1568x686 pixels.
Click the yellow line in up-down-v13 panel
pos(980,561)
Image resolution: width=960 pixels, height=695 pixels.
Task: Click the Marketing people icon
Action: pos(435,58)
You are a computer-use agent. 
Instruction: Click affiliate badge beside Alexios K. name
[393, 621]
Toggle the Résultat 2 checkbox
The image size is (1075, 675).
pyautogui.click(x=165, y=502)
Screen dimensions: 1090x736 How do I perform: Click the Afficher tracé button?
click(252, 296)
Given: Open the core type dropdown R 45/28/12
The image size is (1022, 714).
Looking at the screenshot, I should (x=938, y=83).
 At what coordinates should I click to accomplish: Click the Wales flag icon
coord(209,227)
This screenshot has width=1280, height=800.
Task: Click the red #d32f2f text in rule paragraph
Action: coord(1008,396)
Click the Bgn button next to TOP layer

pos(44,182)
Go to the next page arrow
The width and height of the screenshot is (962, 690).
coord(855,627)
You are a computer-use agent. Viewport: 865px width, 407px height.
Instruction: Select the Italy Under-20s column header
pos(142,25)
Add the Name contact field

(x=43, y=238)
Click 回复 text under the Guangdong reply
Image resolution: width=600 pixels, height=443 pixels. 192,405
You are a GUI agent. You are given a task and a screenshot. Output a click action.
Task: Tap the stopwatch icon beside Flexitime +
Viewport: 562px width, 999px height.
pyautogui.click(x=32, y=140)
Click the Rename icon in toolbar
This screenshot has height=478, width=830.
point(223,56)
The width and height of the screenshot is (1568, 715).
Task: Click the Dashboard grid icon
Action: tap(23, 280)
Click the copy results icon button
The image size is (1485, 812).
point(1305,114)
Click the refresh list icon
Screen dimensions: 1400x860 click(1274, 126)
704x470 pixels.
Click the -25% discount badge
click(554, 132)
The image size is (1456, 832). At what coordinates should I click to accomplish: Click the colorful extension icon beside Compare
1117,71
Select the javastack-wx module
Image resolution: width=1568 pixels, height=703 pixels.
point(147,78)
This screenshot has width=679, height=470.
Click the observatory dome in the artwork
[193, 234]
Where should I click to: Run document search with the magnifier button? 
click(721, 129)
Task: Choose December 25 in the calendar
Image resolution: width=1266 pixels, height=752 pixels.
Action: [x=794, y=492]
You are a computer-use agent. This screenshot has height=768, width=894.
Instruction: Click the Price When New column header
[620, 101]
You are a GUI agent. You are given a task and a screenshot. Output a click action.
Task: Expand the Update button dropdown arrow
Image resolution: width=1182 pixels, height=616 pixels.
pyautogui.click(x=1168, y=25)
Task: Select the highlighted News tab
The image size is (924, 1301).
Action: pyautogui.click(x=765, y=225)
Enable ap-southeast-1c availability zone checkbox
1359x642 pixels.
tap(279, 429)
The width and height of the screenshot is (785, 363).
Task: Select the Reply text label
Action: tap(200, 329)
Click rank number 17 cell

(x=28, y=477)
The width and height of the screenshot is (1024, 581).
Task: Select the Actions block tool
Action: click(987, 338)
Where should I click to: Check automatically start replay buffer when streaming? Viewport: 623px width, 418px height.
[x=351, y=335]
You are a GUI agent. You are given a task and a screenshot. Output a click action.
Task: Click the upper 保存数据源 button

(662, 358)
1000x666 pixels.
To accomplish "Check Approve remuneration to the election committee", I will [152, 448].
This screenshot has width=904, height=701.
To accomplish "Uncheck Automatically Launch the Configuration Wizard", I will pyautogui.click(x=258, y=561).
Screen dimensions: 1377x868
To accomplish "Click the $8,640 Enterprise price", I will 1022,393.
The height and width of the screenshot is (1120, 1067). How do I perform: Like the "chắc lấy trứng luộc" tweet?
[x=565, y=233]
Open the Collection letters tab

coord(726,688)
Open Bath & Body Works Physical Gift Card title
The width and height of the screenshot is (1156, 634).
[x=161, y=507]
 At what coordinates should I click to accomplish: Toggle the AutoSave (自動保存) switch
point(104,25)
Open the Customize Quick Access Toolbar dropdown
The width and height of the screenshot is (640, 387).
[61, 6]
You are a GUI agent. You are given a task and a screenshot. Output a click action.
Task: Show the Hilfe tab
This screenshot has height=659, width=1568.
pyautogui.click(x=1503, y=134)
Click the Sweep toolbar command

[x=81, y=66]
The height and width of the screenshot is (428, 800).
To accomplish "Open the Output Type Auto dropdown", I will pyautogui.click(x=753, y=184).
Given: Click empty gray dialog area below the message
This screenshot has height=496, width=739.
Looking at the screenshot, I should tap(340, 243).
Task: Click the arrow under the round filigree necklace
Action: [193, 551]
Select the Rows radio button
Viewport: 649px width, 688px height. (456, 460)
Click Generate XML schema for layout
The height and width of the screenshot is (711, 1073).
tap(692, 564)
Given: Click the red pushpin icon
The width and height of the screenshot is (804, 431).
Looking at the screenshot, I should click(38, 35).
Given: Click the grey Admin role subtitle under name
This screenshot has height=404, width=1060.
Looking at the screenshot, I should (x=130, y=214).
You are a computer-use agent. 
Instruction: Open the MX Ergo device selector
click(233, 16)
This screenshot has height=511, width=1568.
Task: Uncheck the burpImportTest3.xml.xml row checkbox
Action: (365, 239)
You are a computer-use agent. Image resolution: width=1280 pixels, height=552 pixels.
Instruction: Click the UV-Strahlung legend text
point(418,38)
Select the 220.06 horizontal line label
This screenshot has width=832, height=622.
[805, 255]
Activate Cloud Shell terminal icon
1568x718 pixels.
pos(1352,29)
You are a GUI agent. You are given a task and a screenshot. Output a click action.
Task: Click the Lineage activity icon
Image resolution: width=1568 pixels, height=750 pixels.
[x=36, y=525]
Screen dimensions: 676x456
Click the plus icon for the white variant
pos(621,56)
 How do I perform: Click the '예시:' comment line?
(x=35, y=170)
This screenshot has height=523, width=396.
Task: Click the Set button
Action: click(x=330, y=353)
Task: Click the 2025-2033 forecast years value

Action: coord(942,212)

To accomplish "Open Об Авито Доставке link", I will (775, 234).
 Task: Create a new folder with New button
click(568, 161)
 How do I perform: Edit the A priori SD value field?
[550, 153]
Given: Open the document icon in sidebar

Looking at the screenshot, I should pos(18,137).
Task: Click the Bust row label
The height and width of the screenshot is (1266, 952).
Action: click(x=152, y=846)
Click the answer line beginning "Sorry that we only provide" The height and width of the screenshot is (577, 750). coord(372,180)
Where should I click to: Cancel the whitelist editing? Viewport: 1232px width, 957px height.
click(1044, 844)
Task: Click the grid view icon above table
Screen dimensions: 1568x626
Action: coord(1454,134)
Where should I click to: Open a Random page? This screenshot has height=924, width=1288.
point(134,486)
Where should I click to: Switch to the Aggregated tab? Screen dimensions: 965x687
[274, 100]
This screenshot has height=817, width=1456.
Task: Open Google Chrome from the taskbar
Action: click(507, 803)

▬▬▬▬▬▬▬▬▬▬

◆ **Work item**
Every line in the entries above that has the word "will" should be identified and copied.

◆ **Your response**
To accomplish "Check Approve remuneration to the election committee", I will [152, 448].
To accomplish "Uncheck Automatically Launch the Configuration Wizard", I will pyautogui.click(x=258, y=561).
To accomplish "Click the $8,640 Enterprise price", I will 1022,393.
To accomplish "Open the Output Type Auto dropdown", I will pyautogui.click(x=753, y=184).
To accomplish "Open Об Авито Доставке link", I will (775, 234).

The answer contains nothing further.